### TASK MATERIAL
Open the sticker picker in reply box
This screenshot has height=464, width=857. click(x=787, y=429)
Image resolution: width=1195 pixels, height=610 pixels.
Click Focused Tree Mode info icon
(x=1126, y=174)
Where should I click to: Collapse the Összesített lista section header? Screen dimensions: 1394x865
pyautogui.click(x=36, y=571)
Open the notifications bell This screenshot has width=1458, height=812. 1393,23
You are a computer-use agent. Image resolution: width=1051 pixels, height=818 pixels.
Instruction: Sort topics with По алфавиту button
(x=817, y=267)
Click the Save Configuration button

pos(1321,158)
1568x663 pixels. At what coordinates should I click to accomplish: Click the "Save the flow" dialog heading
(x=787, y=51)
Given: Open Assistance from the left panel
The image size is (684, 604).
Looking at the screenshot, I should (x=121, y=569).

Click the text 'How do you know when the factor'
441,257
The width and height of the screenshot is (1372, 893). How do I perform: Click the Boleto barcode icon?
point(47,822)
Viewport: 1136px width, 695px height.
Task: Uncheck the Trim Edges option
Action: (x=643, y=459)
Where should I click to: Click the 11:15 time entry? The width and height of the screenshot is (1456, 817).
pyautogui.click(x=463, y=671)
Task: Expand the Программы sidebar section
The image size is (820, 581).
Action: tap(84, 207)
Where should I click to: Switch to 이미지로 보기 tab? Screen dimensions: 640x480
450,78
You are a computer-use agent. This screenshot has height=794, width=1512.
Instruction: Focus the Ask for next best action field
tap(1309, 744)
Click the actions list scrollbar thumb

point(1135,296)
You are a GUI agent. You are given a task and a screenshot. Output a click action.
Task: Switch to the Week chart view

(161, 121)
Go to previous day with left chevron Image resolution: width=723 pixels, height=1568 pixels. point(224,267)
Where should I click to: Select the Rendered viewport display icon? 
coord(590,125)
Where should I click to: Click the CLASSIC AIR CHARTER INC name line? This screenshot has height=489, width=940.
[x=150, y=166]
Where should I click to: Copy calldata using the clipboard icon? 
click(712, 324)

### BRIEF
Give the records above as a numbered list, one line per item, leaving out the blank lines.

### FULL RESPONSE
1. Open the sticker picker in reply box
2. This screenshot has height=464, width=857. click(x=787, y=429)
3. Image resolution: width=1195 pixels, height=610 pixels.
4. Click Focused Tree Mode info icon
5. (x=1126, y=174)
6. Where should I click to: Collapse the Összesített lista section header? Screen dimensions: 1394x865
7. pyautogui.click(x=36, y=571)
8. Open the notifications bell This screenshot has width=1458, height=812. 1393,23
9. You are a computer-use agent. Image resolution: width=1051 pixels, height=818 pixels.
10. Instruction: Sort topics with По алфавиту button
11. (x=817, y=267)
12. Click the Save Configuration button
13. pos(1321,158)
14. 1568x663 pixels. At what coordinates should I click to accomplish: Click the "Save the flow" dialog heading
15. (x=787, y=51)
16. Given: Open Assistance from the left panel
17. The image size is (684, 604).
18. Looking at the screenshot, I should (x=121, y=569).
19. Click the text 'How do you know when the factor'
20. 441,257
21. The width and height of the screenshot is (1372, 893). How do I perform: Click the Boleto barcode icon?
22. point(47,822)
23. Viewport: 1136px width, 695px height.
24. Task: Uncheck the Trim Edges option
25. Action: (x=643, y=459)
26. Where should I click to: Click the 11:15 time entry? The width and height of the screenshot is (1456, 817).
27. pyautogui.click(x=463, y=671)
28. Task: Expand the Программы sidebar section
29. The image size is (820, 581).
30. Action: tap(84, 207)
31. Where should I click to: Switch to 이미지로 보기 tab? Screen dimensions: 640x480
32. 450,78
33. You are a computer-use agent. This screenshot has height=794, width=1512.
34. Instruction: Focus the Ask for next best action field
35. tap(1309, 744)
36. Click the actions list scrollbar thumb
37. point(1135,296)
38. You are a GUI agent. You are given a task and a screenshot. Output a click action.
39. Task: Switch to the Week chart view
40. (161, 121)
41. Go to previous day with left chevron Image resolution: width=723 pixels, height=1568 pixels. point(224,267)
42. Where should I click to: Select the Rendered viewport display icon? 
43. coord(590,125)
44. Where should I click to: Click the CLASSIC AIR CHARTER INC name line? This screenshot has height=489, width=940.
45. [x=150, y=166]
46. Where should I click to: Copy calldata using the clipboard icon? 
47. click(712, 324)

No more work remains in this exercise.